Try it.
Line count for "Website": state how many lines of the data below include it, and output nothing more.

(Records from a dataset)
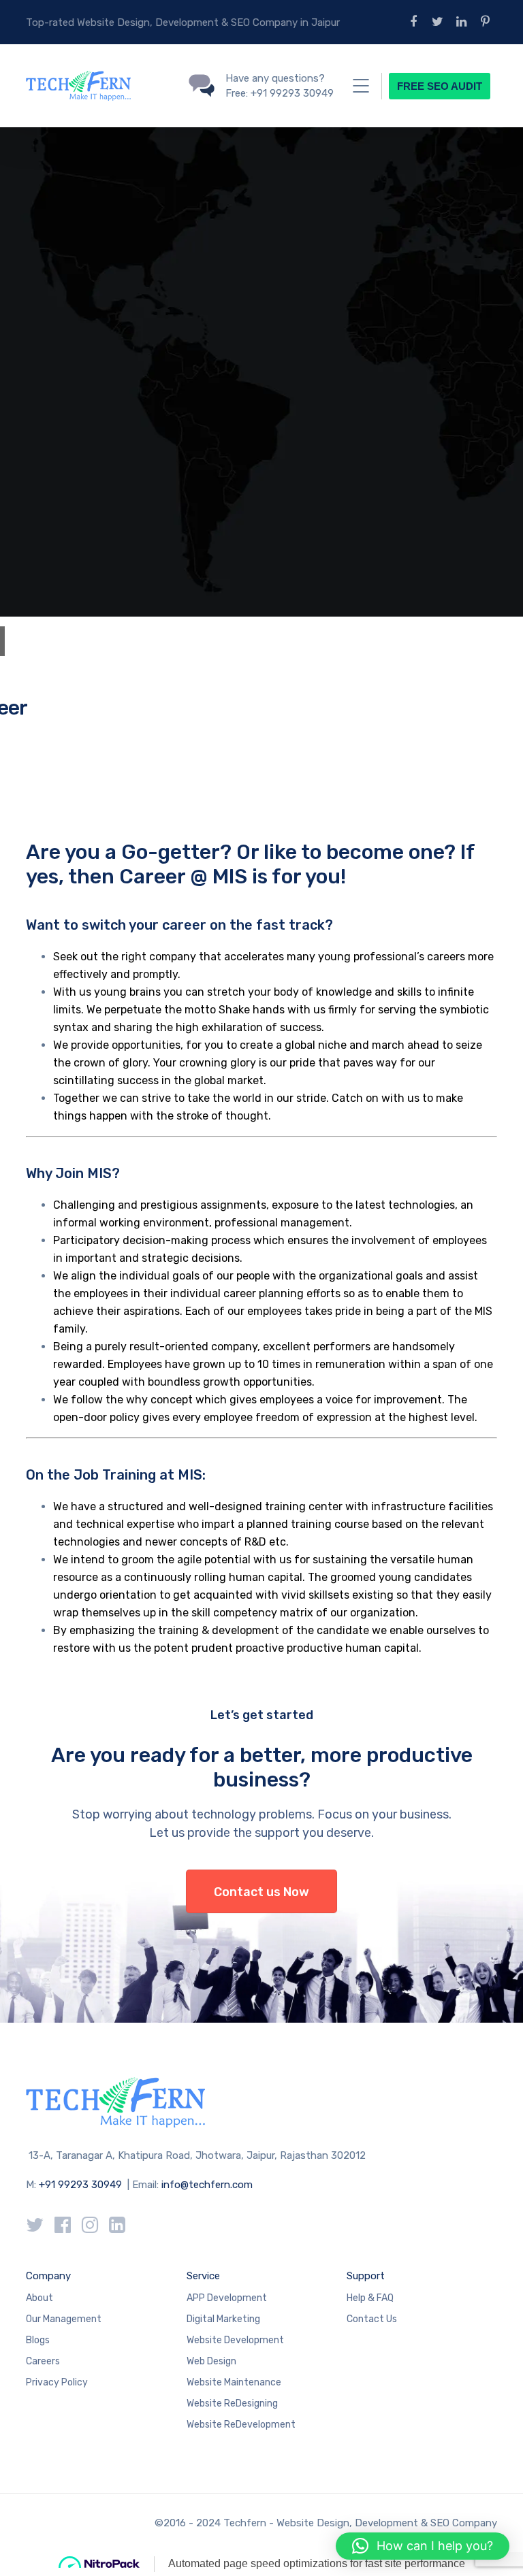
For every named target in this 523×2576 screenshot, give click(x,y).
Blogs (38, 2340)
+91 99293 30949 (82, 2185)
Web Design (211, 2361)
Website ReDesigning (232, 2403)
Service (203, 2276)
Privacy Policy (57, 2382)
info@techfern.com (207, 2185)
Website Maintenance (234, 2382)
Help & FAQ (370, 2298)
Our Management (63, 2319)
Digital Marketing (223, 2319)
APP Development (227, 2298)
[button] (422, 2546)
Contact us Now (261, 1892)
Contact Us (372, 2319)
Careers (43, 2361)
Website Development (235, 2340)
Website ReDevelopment (241, 2424)
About (39, 2298)
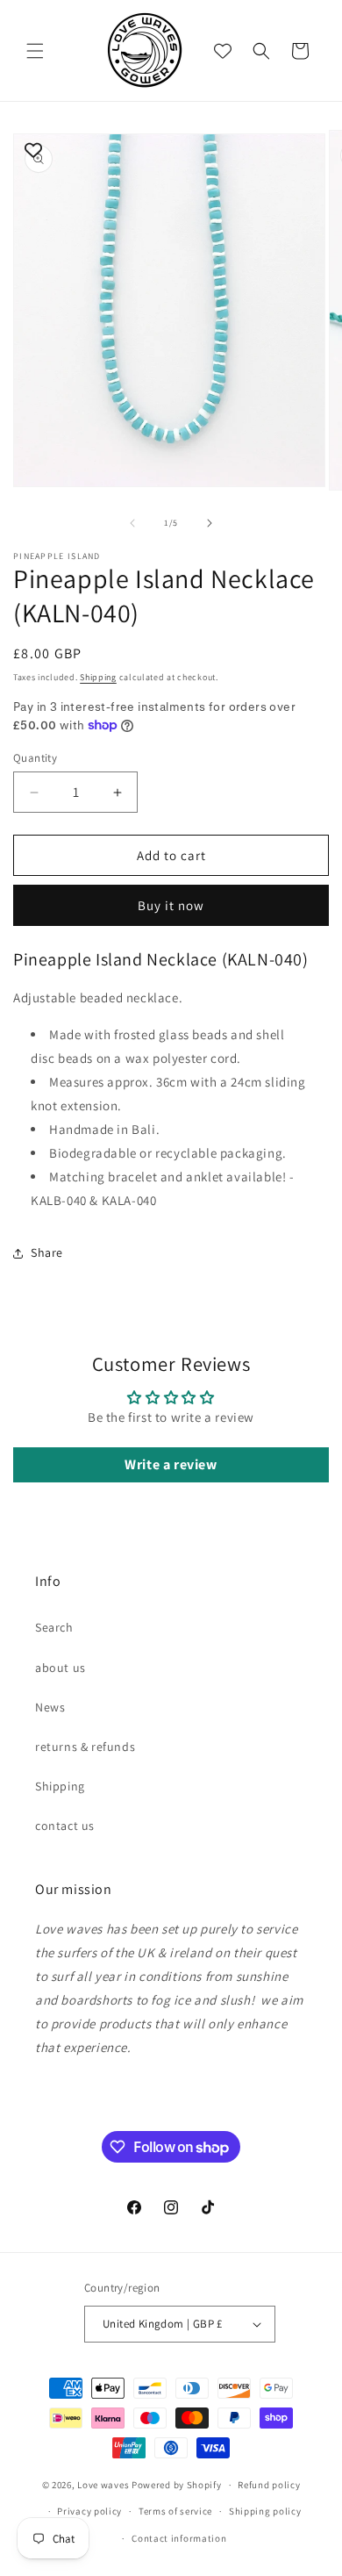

The completed task.
4